Eine Uhr mit zweiter Zeitzone nennt man GMT-Uhr. Sie zeigt zwei Zeitzonen auf dem Zifferblatt an. Menschen, die viel reisen oder Freunde und Verwandte in aller Welt haben, wissen die Funktion sehr zu schätzen.

Eine Zeitzone beschreibt ein Gebiet, in dem überall die gleiche Uhrzeit gilt. Früher besaß jeder größere Ort seine eigene, nach dem Zenitstand der Sonne synchronisierte Uhrzeit. Stand die Sonne im Zenit, war es 12 Uhr. Mit dem Aufkommen der Eisenbahn wurde dieses System zu ungenau und umständlich, da die Zeitumstellungen in den Fahrplänen berücksichtigt werden mussten.
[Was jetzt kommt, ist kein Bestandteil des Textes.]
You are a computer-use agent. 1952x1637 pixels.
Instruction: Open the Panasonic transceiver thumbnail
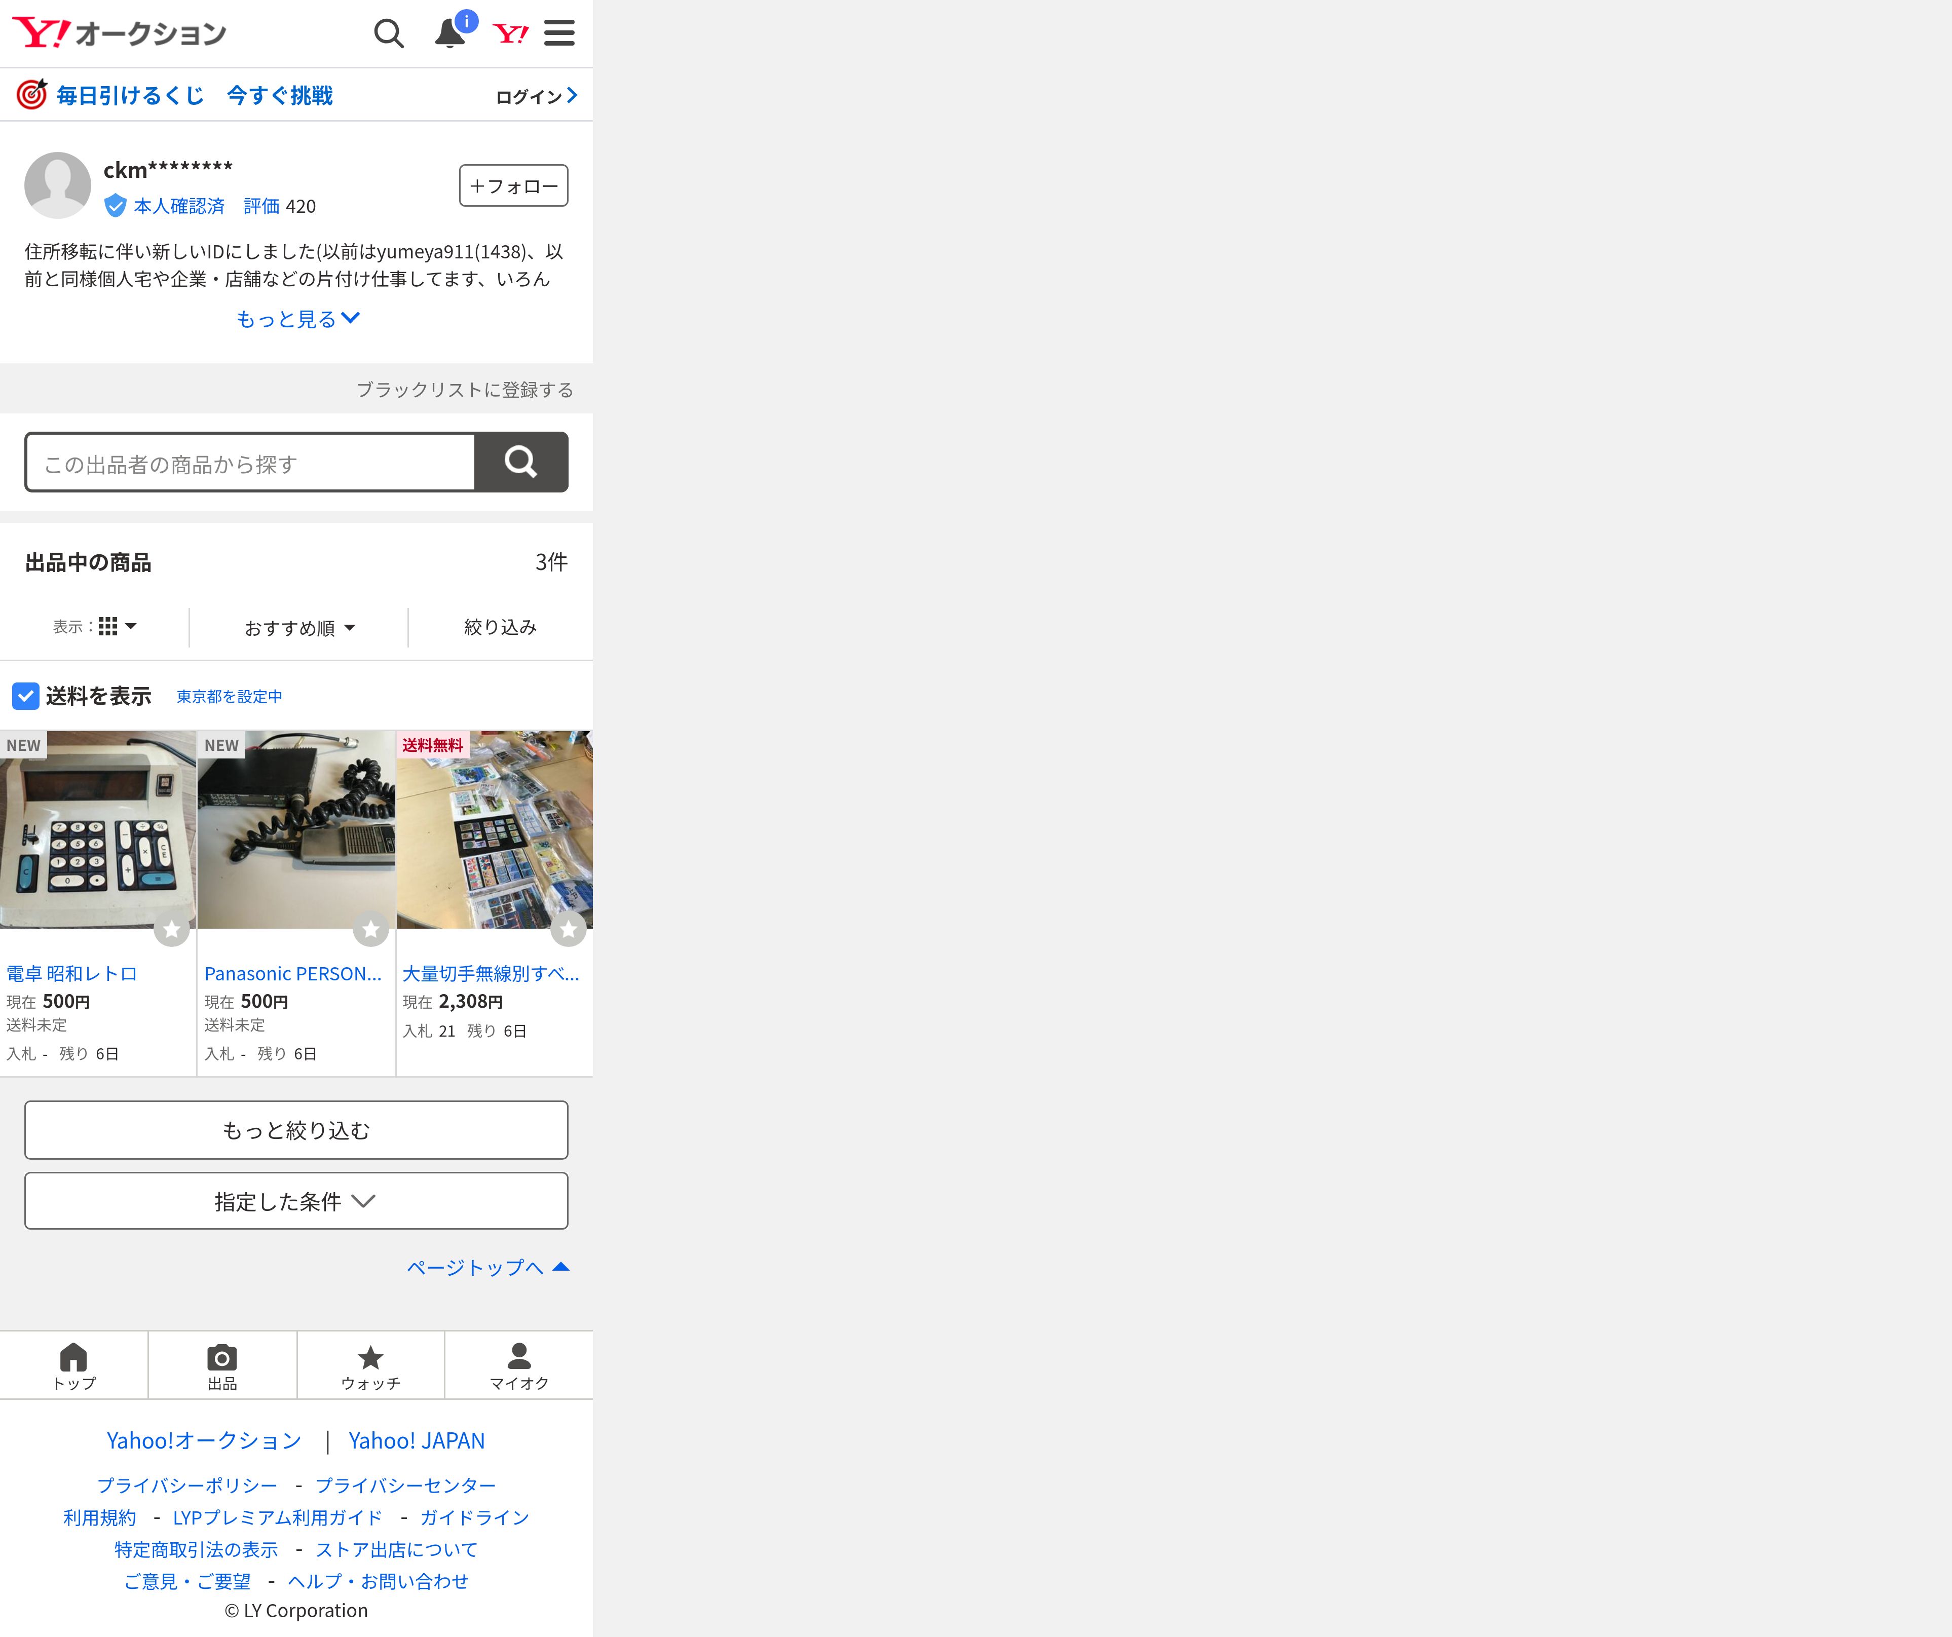pyautogui.click(x=296, y=829)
Und so wurde auf der Internationalen Meridian-Konferenz im Oktober 1884 in Washington D.C. die Erde in 24 Zeitzonen aufgeteilt – u. a. politisch begründet sind es heute sogar noch mehr. Auch wurde der Nullmeridian festgelegt, auf den sich alle Zeitzonen beziehen. Er entspricht dem Greenwich-Meridian und ist nach einem Londoner Stadtteil benannt. Hier gilt die sogenannte Greenwich Mean Time. In der Europäischen Union gehören viele Länder der Mitteleuropäischen Zeitzone an, was der Greenwich Mean Time plus einer Stunde entspricht (GMT +1). Heute orientiert sich die GMT übrigens an der UTC, der koordinierten Weltzeit. Diese wurde 1972 eingeführt und basiert auf der Messung hochpräziser Atomuhren. Da die Greenwich Mean Time eine UTC-Zeitverschiebung von +/− null hat, ist die Uhrzeit von GMT und UTC exakt gleich.

Da die Greenwich Mean Time ursprünglich als Zeitstandard galt, war es die eigentliche Aufgabe einer GMT-Uhr, zusätzlich zur Greenwich Mean Time die jeweilige Ortszeit anzuzeigen. Bei den ersten GMT-Uhren wurde daher einfach ein starrer zweiter Stundenzeiger montiert, der sich im festen Abstand zur Ortszeit konstant mitbewegte.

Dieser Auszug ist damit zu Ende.